#### Reading passage
Sporobolomyces lactucae was the most frequently isolated yeast from phylloplanes of commercial romaine lettuce purchased from grocery stores in Illinois and Indiana, USA [24]. Of the thousands of phylloplane isolates of Sporidiobolales we have made throughout the world ([12]; M.C. Aime, unpubl.), we have recovered S. lactucae only from plant samples in the San Francisco and Monterrey Bay areas of California (Supplemental Table S2); identical sequences have been detected by others in areas across the world that have similar climates (Table 3). The majority of lettuce produced in the USA is grown in California [60], and we were able to trace the romaine lettuce origins for most of our samples to the Salinas Valley in California (Supplemental Table S3). It is well-documented that pathogenic microorganisms can spread through the production, distribution, and preparation of food, with greater risks of foodborne illnesses for foods consumed raw such as lettuce [61]. It stands to reason that commensal organisms are moved through our food distribution systems as well. In this case, S. lactucae isolated from lettuce purchased in the Midwest may very well have originated in California. The ability to trace commensal microbial organisms through food distribution may improve our ability to trace pathogenic outbreaks.

#### Dataset content
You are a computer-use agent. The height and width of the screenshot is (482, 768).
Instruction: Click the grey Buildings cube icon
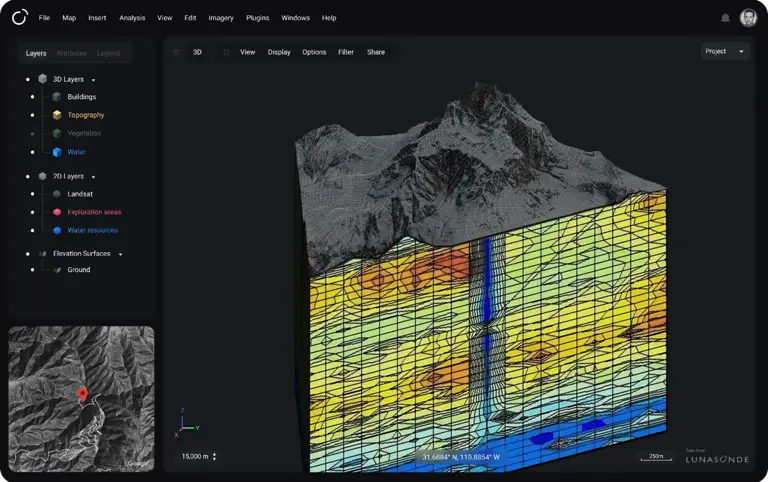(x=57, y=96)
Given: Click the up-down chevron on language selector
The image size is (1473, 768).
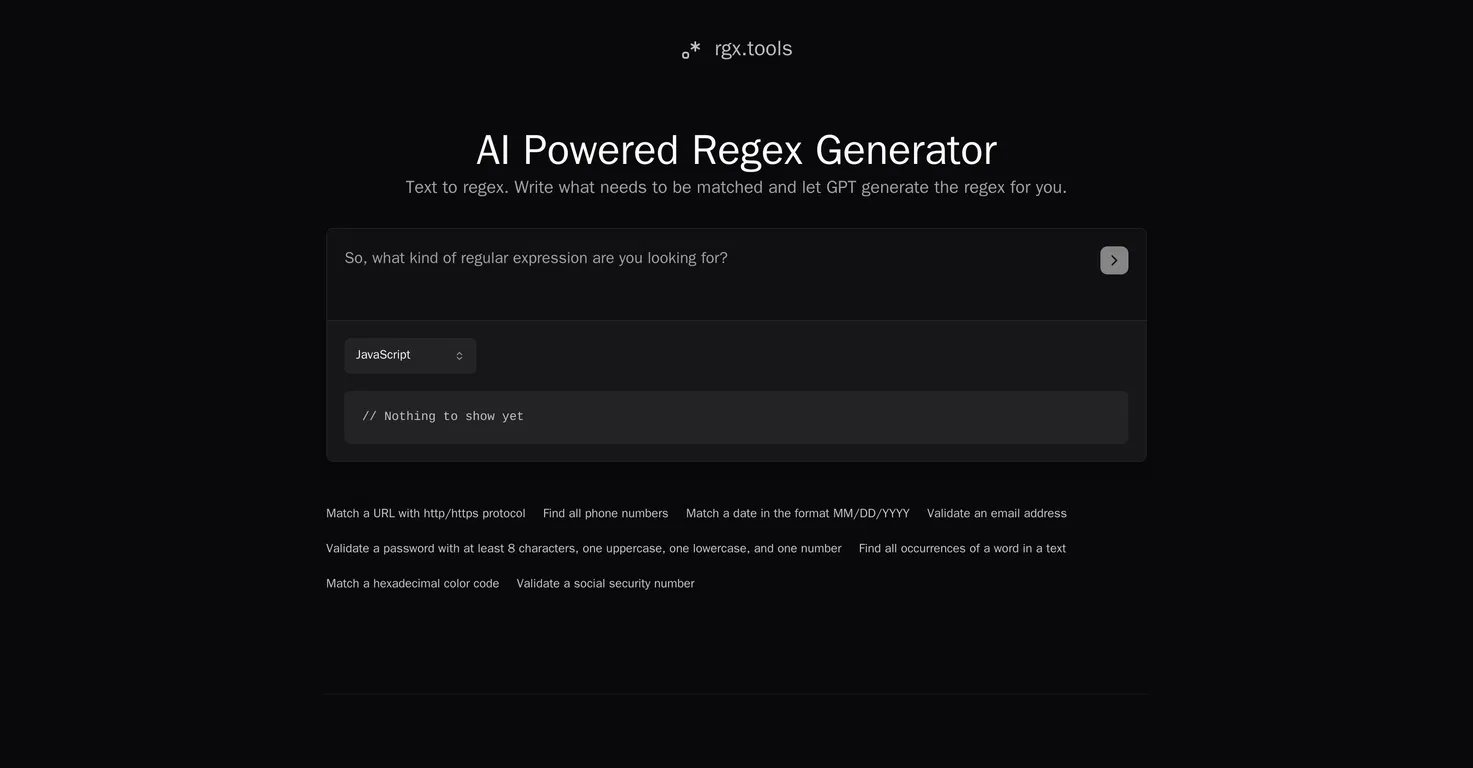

#### Complete the following
1 – According to the passage on Sporobolomyces lactucae, to what region were the origins of most of the romaine lettuce samples traced?
2 – Carry on the passage on Sporobolomyces lactucae from the point where it stops.
The data that accompanies the passage is separate material and has no connection to it.

#### Results
1 – The Salinas Valley in California.

2 –
Table 3

Environmental sequences of S. lactucae included in ecological determination. ITS sequences were aligned and trimmed; a phylogenetic reconstruction of the ITS sequences was made.

Accession Number	Genbank Identification	Strain Identification	Our Identification	Percent Identification	Locality	Substrate	Reference
AY070006	Sporobolomyces sp.	AS 2.2108	Sporobolomyces lactucae	99.82%	Yunnan, China	wilting leaf of Parthenocissus sp.	[48]
HF947090	Sporobolomyces sp. (as Sporidiobolus sp.)	–	Sporobolomyces lactucae	99.65%	Greece	phylloplane of Capsicum annuum	[62]
JF691061	Atractiellales	–	Sporobolomyces lactucae	99.46%	Réunion Island	orchid roots	[63]
JQ425363	Sporobolomyces sp. (as Sporidiobolus sp.)	JPS-2007a	Sporobolomyces lactucae	99.65%	Egypt	air, grapevine plantation	Z.S.M. Soliman unpubl.
JQ993369	Sporobolomyces roseus	IWBT-Y808	Sporobolomyces lactucae	99.47%	South Africa	wine grape berries	[64]
JX188234	Sporobolomyces sp. (as Sporidiobolus sp.)	JPS-2007a	Sporobolomyces lactucae	99.82%	Pullman, WA, USA	on Vitis vinifera	[65]
KM062084	Sporobolomyces sp.	2H-7	Sporobolomyces lactucae	99.65%	Granada	stone (biotreated)	[66]
KU168778	Sporobolomyces roseus (as Sporidiobolus metaroseus)	T11-22	Sporobolomyces lactucae	99.82%	Antarctica	rock	S. Barahona et al. unpubl.
KX376263	Sporobolomyces roseus (as Sporidiobolus metaroseus)	AUMC 10722	Sporobolomyces lactucae	99.65%	Egypt	yogurt	Z.S.M. Soliman unpubl.
KY105475	Sporobolomyces roseus (as Sporidiobolus metaroseus)	CBS 10225	Sporobolomyces lactucae	99.82%	Portugal	plant	[49]
KY495743	Sporobolomyces roseus	AUMC 10775	Sporobolomyces lactucae	99.12%	Egypt	strawberry juice	Z.S.M. Soliman unpubl.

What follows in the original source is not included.